--- start of MATERIAL PROVIDED ---
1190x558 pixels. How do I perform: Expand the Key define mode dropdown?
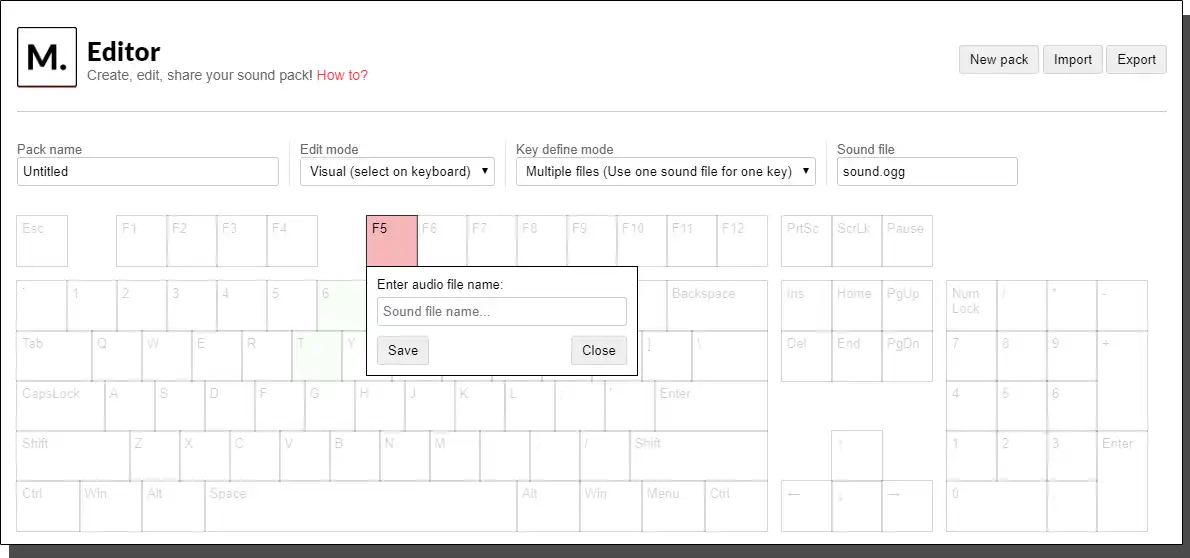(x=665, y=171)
--- end of MATERIAL PROVIDED ---
--- start of MATERIAL PROVIDED ---
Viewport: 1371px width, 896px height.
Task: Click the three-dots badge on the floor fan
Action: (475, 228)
--- end of MATERIAL PROVIDED ---
--- start of MATERIAL PROVIDED ---
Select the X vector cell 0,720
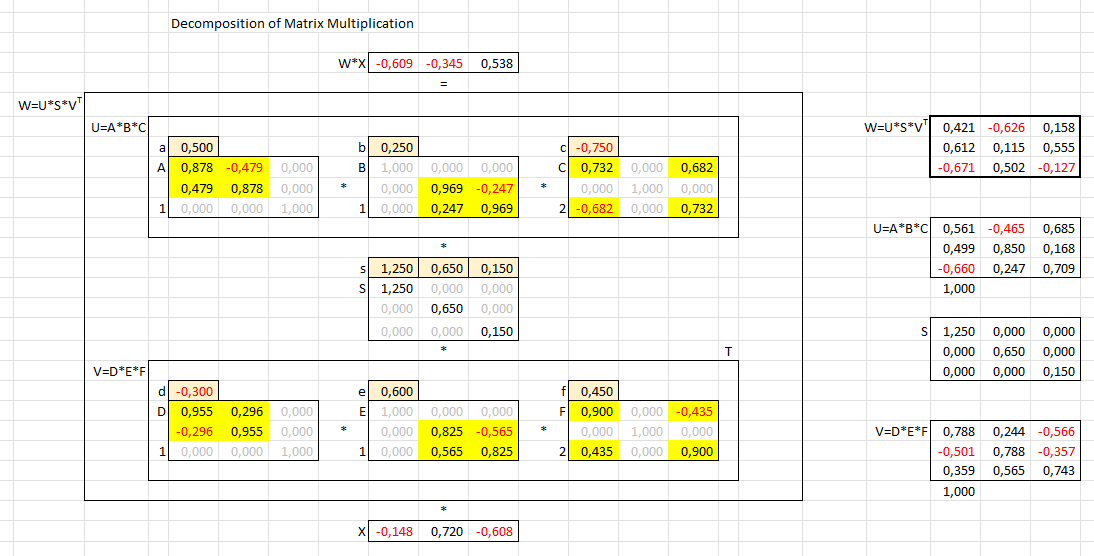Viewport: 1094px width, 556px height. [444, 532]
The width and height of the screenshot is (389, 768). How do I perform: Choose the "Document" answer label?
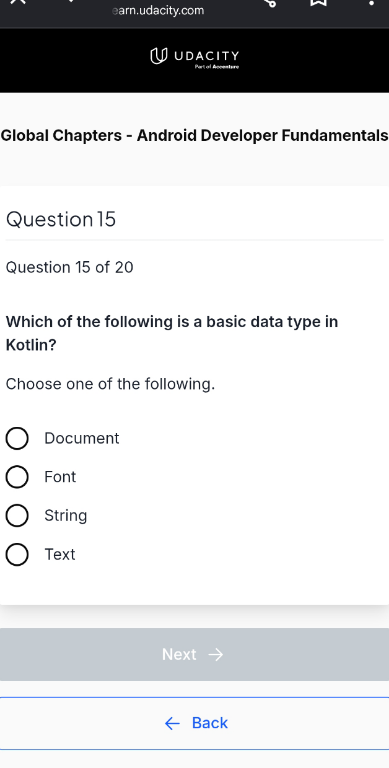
--- end of MATERIAL PROVIDED ---
## WHAT YOU NEED TO DO:
Lay out the records from the line containing "1190x558 pixels. How" through the line containing "(x=665, y=171)", both included, as a two-column CSV with the headers instruction and location. Give one row per record, put each value in a single quoted field with line breaks replaced by spaces, and leave out the pictures.

## RESULT FOR THIS TASK:
instruction,location
"1190x558 pixels. How do I perform: Expand the Key define mode dropdown?","(x=665, y=171)"